The boy turned to the others, but they all shrugged. He pulled out a fifty dollar bill. “Take this,” he said. “And shut the hell up.” He tried to grab my hand, but I jerked it away.
“What’s your problem? You want us to send you back to the loony bin? You know we can do it.”
“No,” I said. “I don’t want to go back there.”
“Then take the goddamn money and shut the hell up.”
“He was just a nice boy is all,” I said. I looked at the twenty-dollar bill in his hand. “No,” I said. “You keep your money.”
“I’m serious,” the boy said. “You say a word about this, and we’ll get you sent right back to the crazy farm.”
I thought about it for a moment. I didn’t want to go back there. No way. But I also couldn’t take the boy’s money for hurting the kid like that, the same kid who always would say “Hi, Hank,” and smile, and ask me how my day had been. Like I was part of his family. I couldn’t take that money.
“Okay,” I said. “I’m not taking the money, but I won’t say anything to anybody.”

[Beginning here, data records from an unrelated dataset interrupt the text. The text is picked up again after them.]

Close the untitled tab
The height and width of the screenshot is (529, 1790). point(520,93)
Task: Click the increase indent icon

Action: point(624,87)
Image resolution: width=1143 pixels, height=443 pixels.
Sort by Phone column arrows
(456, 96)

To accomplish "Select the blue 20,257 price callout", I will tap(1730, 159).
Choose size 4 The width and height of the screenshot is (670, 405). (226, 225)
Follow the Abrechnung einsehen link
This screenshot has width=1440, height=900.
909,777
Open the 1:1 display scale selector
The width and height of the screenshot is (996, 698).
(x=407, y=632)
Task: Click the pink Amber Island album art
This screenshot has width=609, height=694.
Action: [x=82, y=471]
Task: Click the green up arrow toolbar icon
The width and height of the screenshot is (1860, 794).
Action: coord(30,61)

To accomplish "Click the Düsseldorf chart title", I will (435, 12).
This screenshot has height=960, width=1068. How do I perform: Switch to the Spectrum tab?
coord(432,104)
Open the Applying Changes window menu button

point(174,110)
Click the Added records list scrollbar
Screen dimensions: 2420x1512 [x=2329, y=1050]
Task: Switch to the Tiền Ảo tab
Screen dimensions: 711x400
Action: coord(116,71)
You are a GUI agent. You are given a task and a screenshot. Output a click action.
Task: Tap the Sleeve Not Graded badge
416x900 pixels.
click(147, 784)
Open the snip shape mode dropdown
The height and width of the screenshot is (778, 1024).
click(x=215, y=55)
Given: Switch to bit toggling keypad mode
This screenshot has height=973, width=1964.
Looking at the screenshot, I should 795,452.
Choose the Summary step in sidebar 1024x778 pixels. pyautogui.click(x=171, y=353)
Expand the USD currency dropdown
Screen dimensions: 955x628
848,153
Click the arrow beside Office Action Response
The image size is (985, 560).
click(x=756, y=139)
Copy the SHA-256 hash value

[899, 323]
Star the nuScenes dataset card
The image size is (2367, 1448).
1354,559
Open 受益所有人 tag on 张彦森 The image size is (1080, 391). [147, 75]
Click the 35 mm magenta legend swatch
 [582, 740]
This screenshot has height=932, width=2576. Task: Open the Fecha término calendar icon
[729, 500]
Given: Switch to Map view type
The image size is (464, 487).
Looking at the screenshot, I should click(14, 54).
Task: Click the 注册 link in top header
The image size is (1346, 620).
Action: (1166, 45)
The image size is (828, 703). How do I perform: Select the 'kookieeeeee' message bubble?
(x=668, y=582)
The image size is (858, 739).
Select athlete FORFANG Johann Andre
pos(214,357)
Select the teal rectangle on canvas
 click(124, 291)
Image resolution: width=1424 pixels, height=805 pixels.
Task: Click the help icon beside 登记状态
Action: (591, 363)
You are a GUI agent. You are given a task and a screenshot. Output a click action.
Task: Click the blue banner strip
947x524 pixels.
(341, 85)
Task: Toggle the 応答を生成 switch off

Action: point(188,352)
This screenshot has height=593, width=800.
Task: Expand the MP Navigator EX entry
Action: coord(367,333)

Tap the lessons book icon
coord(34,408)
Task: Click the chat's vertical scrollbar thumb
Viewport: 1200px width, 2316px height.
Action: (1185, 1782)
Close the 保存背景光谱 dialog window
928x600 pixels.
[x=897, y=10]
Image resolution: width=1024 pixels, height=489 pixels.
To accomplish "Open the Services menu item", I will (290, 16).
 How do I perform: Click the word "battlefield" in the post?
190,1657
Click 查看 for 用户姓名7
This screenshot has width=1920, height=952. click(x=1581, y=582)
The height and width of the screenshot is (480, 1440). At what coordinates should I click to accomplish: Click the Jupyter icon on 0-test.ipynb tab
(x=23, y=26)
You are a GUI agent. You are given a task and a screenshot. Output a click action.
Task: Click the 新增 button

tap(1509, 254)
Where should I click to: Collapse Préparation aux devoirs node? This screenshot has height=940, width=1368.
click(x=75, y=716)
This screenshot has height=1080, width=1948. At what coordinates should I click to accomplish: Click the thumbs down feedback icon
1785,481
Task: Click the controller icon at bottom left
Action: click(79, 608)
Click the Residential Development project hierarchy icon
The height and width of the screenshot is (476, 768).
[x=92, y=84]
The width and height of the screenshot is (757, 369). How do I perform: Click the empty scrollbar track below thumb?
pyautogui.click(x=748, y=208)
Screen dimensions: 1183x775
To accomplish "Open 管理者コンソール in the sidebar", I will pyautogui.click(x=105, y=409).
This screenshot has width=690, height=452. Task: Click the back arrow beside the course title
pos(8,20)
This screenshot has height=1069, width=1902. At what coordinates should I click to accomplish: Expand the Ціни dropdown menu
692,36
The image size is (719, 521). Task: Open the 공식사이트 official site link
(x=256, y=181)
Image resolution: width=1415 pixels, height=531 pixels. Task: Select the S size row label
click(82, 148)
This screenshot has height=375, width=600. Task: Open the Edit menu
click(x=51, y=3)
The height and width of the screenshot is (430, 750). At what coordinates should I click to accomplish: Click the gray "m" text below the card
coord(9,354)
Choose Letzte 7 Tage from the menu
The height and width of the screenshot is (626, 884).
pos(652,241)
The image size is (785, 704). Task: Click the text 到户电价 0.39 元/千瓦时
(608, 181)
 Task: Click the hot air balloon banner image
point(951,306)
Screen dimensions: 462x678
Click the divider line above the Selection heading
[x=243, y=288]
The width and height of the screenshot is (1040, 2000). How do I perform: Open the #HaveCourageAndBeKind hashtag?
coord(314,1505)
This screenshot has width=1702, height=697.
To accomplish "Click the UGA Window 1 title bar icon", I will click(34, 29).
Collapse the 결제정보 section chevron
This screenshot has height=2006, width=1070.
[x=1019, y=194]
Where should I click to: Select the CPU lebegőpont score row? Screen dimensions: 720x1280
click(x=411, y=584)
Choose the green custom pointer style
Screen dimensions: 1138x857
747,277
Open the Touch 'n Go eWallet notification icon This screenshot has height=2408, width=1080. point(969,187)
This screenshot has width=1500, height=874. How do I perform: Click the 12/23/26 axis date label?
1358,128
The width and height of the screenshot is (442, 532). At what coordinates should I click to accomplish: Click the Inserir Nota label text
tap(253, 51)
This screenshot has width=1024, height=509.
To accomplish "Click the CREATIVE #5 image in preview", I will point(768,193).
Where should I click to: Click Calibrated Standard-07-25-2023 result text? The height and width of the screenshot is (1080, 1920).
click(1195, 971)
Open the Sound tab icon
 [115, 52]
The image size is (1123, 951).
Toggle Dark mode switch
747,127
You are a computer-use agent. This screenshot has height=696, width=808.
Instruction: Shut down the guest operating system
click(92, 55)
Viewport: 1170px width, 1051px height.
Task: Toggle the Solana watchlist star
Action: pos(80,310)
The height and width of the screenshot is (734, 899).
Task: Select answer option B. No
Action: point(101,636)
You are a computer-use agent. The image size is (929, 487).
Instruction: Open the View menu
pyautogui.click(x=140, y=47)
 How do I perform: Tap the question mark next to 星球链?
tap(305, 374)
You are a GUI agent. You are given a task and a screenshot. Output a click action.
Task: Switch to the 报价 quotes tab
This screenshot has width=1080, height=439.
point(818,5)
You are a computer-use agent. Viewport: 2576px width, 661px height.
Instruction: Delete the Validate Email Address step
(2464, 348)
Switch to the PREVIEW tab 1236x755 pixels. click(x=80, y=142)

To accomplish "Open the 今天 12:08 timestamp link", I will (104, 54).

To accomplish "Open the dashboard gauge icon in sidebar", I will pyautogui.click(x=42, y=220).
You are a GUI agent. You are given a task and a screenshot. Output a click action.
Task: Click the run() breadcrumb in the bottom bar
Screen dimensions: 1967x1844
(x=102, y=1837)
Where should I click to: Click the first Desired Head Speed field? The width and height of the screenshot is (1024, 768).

The boy looked at me like he didn’t really believe me, but then he nodded. “Have it your way. But remember who we are and what we can do to you.”
I looked away. I didn’t look up until I could hear that they’d left.
I sat back down in the dugout watching the kid lying there on the pitcher’s mound. His body was hitching up and down like he was still having trouble breathing. I could hear the ambulance in the distance, and then the sprinklers went on. The kid squirmed on the mound as the water came down upon him.
Sometimes you have to do your own balancing of the scales. Sometimes you have to adjust a little here, a little there. It’s hard to always know, though, which way the scales are leaning.
I decided to unwrap his face. Let him breath a little easier. I knew I didn’t have a lot of time, because the ambulance siren was getting pretty loud by now.
I had to tilt the scales back so they were even. I leaned down, the sprinklers soaking me through, and gently pulled the tape from his mouth. He sucked in a lungful of air. I could see the burn marks on his forehead, the singed strands of hair.
“Thank you,” he said.
“No,” I told him. “Thank you. Thank you for being so good to me.”
I pulled the aluminum bat from behind my back and beat him into the ground, tipping the scales back into balance.